Work request = The output should hold exactly, and only, the lines from the line bearing "Task: Click the Award date sort arrows" through the last line of the listing below, and no pictures.

Data for this task =
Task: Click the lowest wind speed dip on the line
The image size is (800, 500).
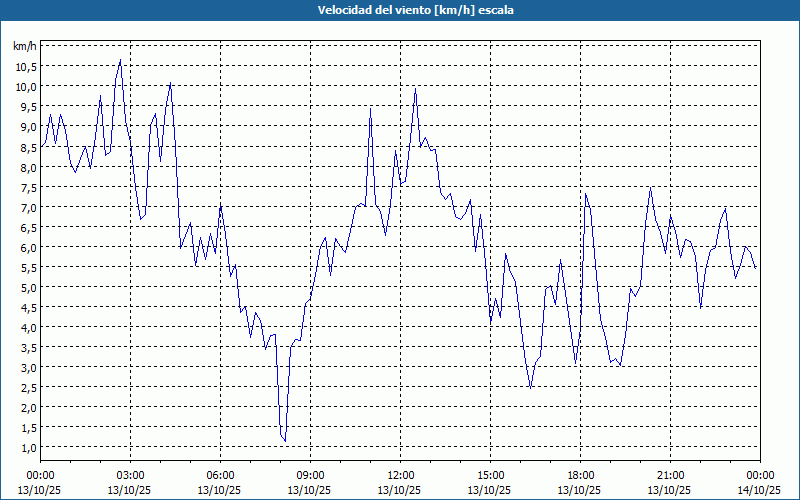Action: coord(285,440)
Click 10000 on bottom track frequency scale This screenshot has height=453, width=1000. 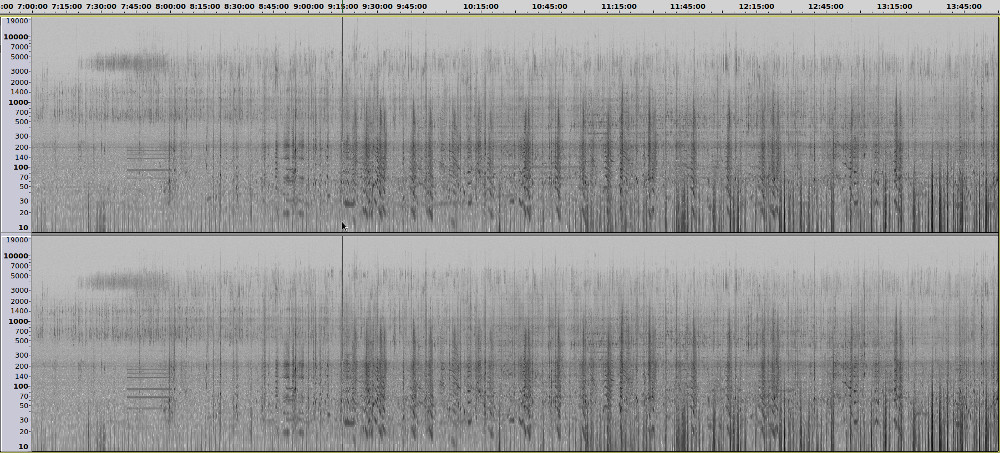click(17, 256)
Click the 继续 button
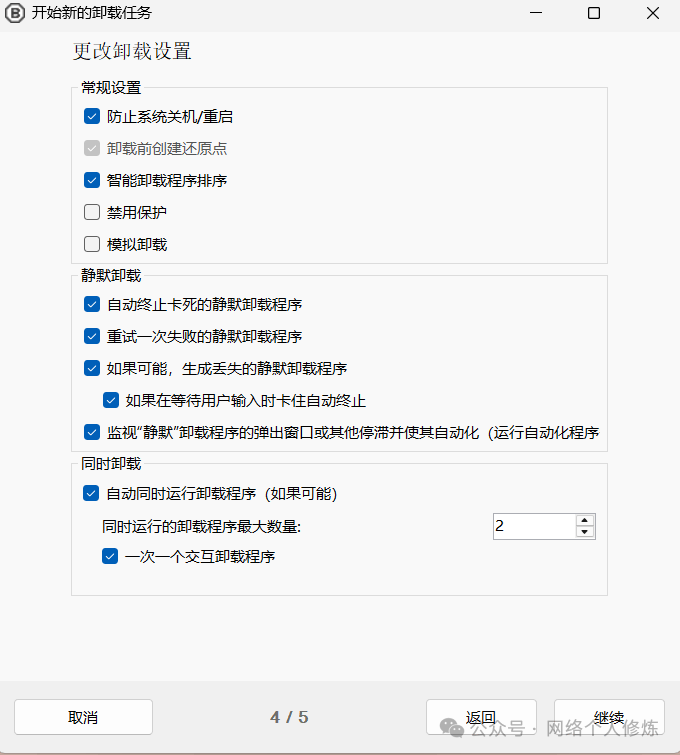 pyautogui.click(x=609, y=717)
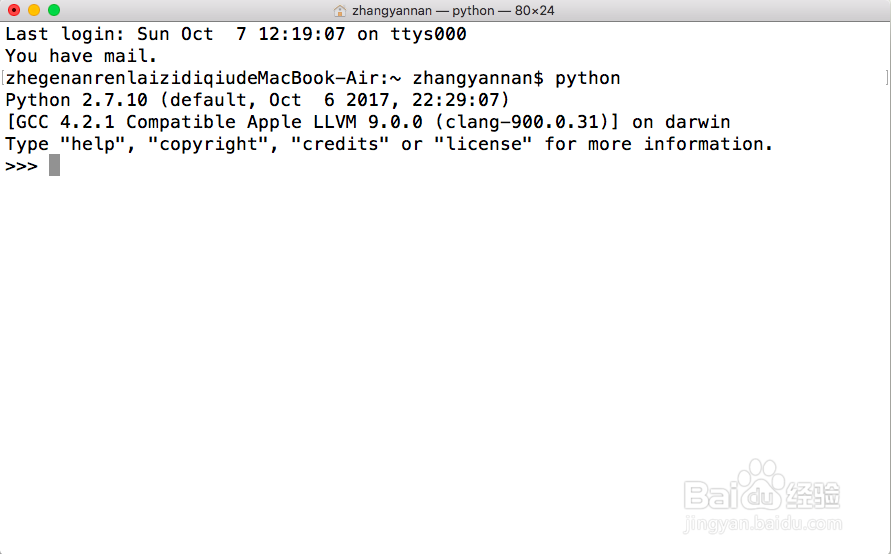
Task: Click the word "credits" in the info line
Action: point(340,144)
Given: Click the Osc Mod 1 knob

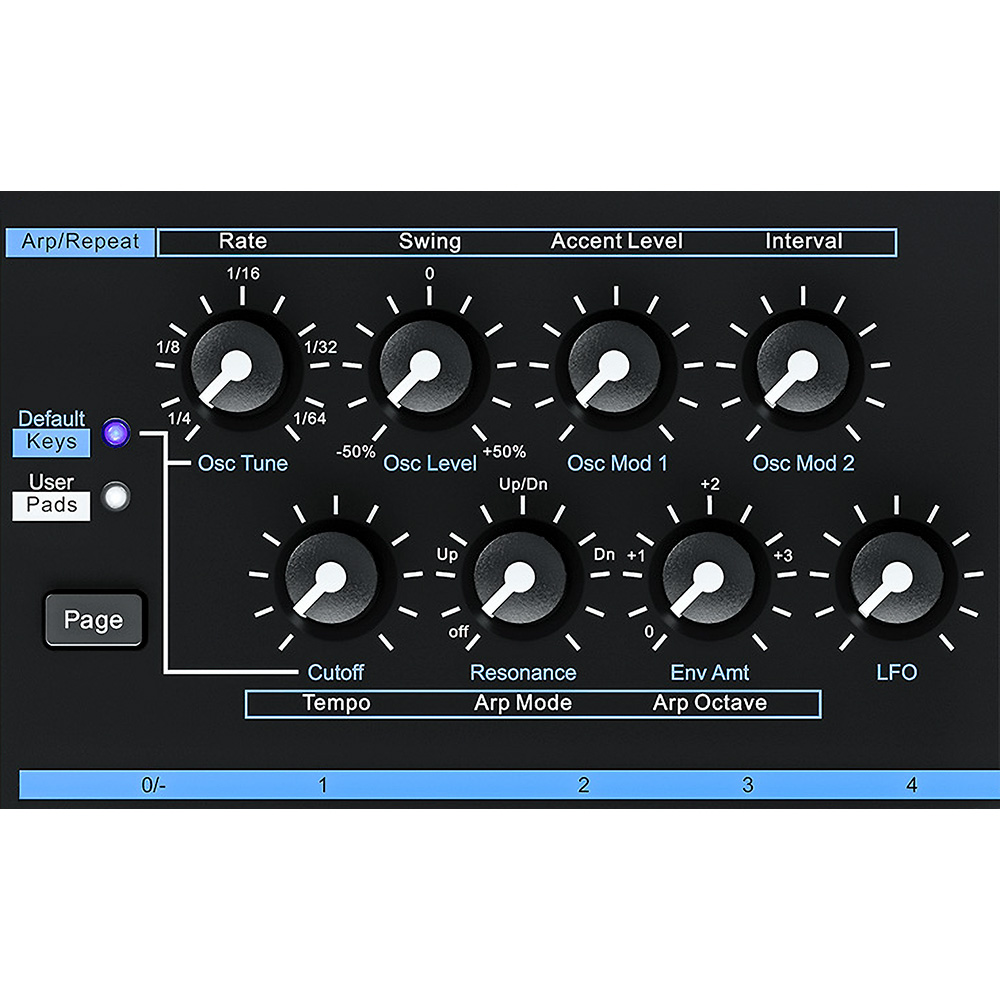Looking at the screenshot, I should (614, 368).
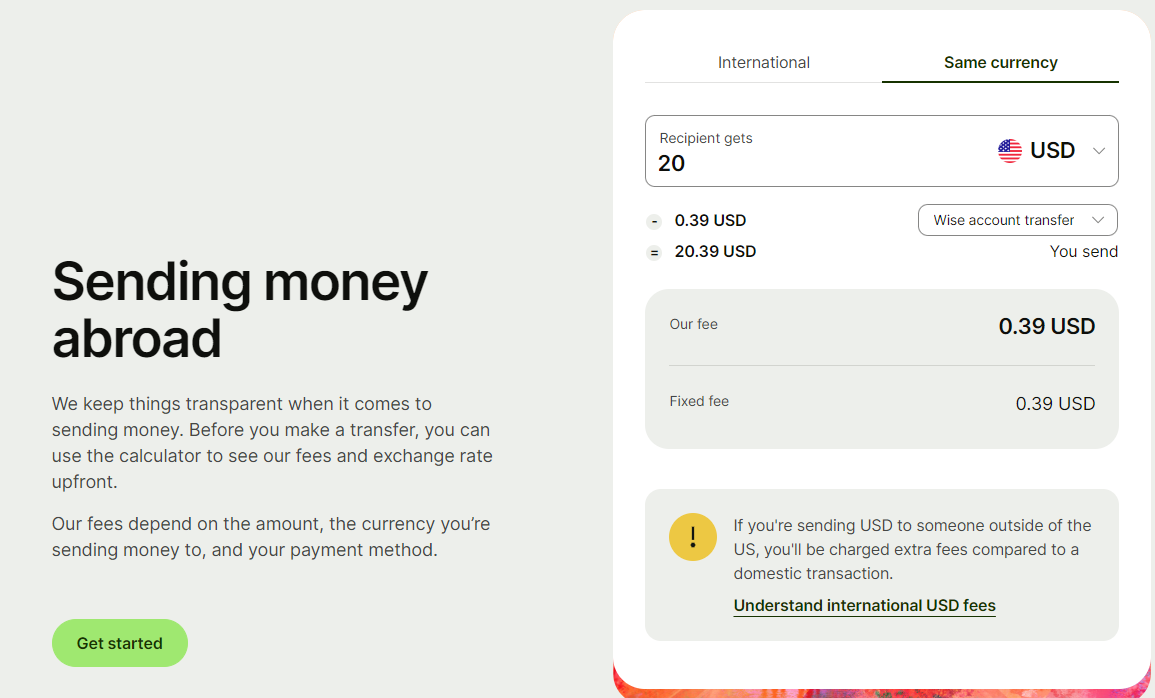The width and height of the screenshot is (1155, 698).
Task: Click the equals sign total icon
Action: point(653,253)
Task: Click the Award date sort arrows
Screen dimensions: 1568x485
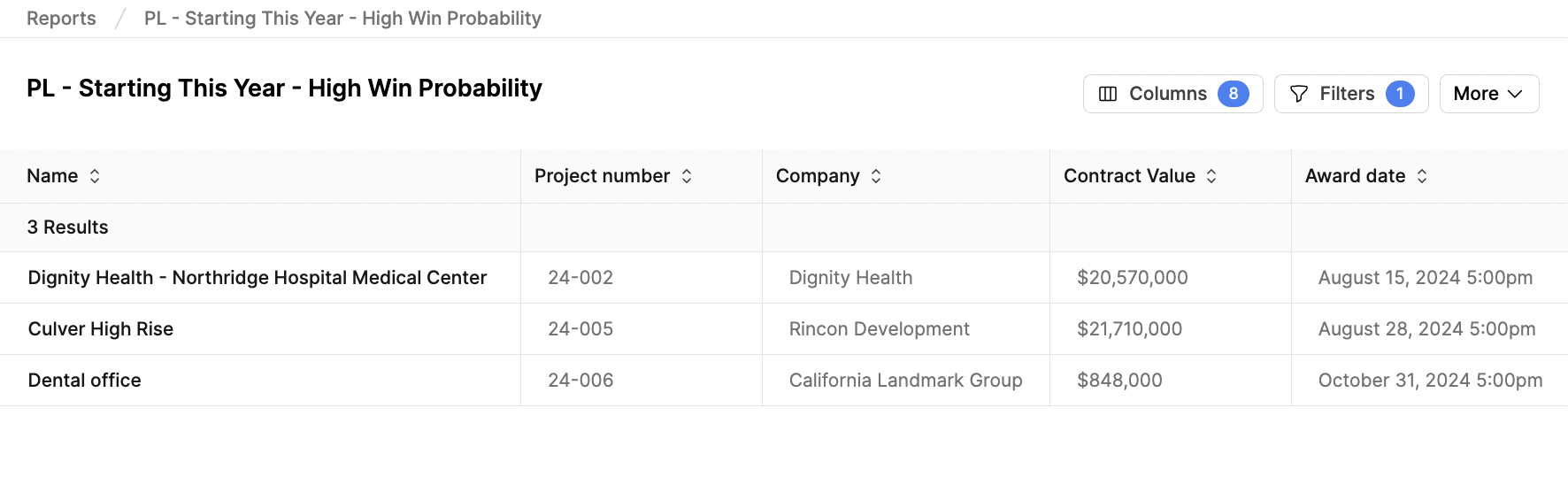Action: coord(1422,176)
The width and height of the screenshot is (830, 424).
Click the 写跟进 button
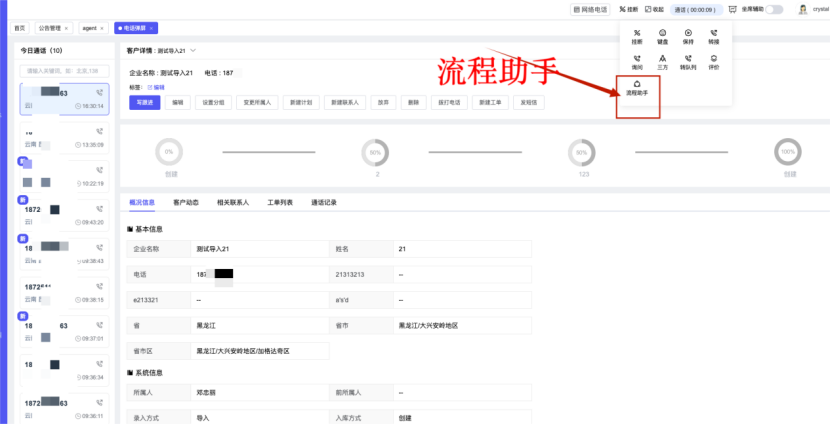point(144,102)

Result of the task =
Task: Click the Award date sort arrows
Screen dimensions: 1568x485
Action: coord(1422,176)
The width and height of the screenshot is (830, 424).
Click the 写跟进 button
point(144,102)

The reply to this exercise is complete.